É aqui que uma verdadeira antropologia bíblica e uma visão cristã a respeito do fim dos tempos é capaz de fazer o que a pós modernidade não fez: achar uma esperança genuína mesmo reconhecendo a impossibilidade de uma sociedade perfeita, e, por conta dela, envolver-se social e politicamente de maneira não utópica e efetiva.
Enquanto o homem continua buscando uma utopia imanente, dessa vez por meio do progresso, um cristão, não reducionista e não idólatra, não pode ser sugado pela pressa e pelo anseio pelo progresso pois essa é a receita para uma sociedade do cansaço.
CONCLUSÃO
Portanto, pode-se concluir que gradualmente a fé no progresso tornou-se parte essencial da sociedade ocidental gerando uma forma específica de capitalismo voraz. O rompimento de cada uma das barreiras herdadas da Idade Média é parte fundamental da evolução do capitalismo para a forma que temos hoje. É possível ainda apontarmos a fé no progresso como a causa de um homem com pressa e hiperprodutivo, o que causa uma verdadeira sociedade do cansaço.
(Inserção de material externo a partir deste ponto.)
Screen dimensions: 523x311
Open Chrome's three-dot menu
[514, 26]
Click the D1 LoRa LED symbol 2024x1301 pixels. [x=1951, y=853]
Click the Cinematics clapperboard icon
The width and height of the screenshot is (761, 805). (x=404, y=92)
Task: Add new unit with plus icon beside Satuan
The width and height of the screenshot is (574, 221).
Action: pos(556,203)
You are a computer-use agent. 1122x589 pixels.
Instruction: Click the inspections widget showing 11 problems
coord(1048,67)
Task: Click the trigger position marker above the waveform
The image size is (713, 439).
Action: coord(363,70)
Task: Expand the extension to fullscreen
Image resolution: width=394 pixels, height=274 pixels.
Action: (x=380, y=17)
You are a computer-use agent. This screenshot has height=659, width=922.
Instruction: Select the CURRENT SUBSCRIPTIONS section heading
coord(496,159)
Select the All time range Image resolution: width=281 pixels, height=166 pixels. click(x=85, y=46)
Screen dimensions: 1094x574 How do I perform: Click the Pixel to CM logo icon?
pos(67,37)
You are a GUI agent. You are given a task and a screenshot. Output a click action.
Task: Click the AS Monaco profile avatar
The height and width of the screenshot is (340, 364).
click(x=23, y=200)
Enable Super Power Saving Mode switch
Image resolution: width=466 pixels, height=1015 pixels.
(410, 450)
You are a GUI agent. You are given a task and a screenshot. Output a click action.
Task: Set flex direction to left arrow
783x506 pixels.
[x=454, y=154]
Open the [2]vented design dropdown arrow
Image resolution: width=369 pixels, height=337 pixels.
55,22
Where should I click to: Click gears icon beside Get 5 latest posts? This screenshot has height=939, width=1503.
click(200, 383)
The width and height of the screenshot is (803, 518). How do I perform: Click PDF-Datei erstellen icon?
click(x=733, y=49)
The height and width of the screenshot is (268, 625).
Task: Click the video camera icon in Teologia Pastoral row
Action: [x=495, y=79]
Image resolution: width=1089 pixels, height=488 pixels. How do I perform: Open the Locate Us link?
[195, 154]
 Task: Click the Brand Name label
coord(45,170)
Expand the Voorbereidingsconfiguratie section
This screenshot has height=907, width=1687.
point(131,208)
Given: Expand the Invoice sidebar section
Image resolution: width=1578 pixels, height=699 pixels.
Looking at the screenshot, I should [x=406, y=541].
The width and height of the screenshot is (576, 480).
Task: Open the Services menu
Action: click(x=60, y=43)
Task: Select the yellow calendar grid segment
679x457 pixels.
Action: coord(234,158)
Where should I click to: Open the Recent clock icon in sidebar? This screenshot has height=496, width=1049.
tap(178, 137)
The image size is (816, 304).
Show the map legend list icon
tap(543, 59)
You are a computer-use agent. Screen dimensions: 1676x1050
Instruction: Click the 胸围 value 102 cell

Só por meio da derrubada do progresso como deus é que o homem pode achar uma saída para a sociedade do cansaço, ao se ver como mais do que o eu-que-produz e não ser mais escravo do progresso, gerando um engajamento cultural não idólatra e por isso não reducionista.
NOTAS
1. Goudzwaard, p. 33.
2. Goudzwaard, p. 27.
3. Goudzwaard, p. 39.
4. Peter Gay (1967-1969) apud Goudzwaard, p. 42.
5. Goudzwaard, cf. p. 44,45.
6. Goudzwaard, p. 47.
7. Goudzwaard, p. 49.
8. Goudzwaard, p. 57.
9. Goudzwaard, p. 66.
10. Goudzwaard, cf. p. 62-67.
11. Carl Becker (1932) apud Goudzwaard, p. 69.
12. Goudzwaard, p. 139.
13. Kuiper, p. 74.
14. Han, p.15.
15. Han, p. 16.
16. Han, p. 18.
17. Kuiper, cf. p. 101-121.
18. Dooyeweerd, p. 60.
REFERÊNCIAS
DOOYEWEERD, Herman. No crepúsculo do pensamento ocidental: estudo sobre a pretensa autonomia do pensamento filosófico. Trad. Guilherme de Carvalho e Rodolfo Amorim de Souza. Brasília, DF: Editora Monergismo, 2018.
GOUDZWAARD, Bob. Capitalismo e progresso: um diagnóstico da sociedade ocidental. Trad. Leonardo Ramos. Viçosa, MG: Ultimato, 2019.
HAN, Byung-Chul. Sociedade do cansaço. Trad. Enio Paulo Giachini. 2ª edição ampliada/ Petrópolis, RJ: Vozes, 2019. Edição do Kindle.
KUIPER, Roel. Capital moral: o poder de conexão da sociedade. Trad. Francis Petra Janssen. Brasília, DF: Editora Monergismo, 2019.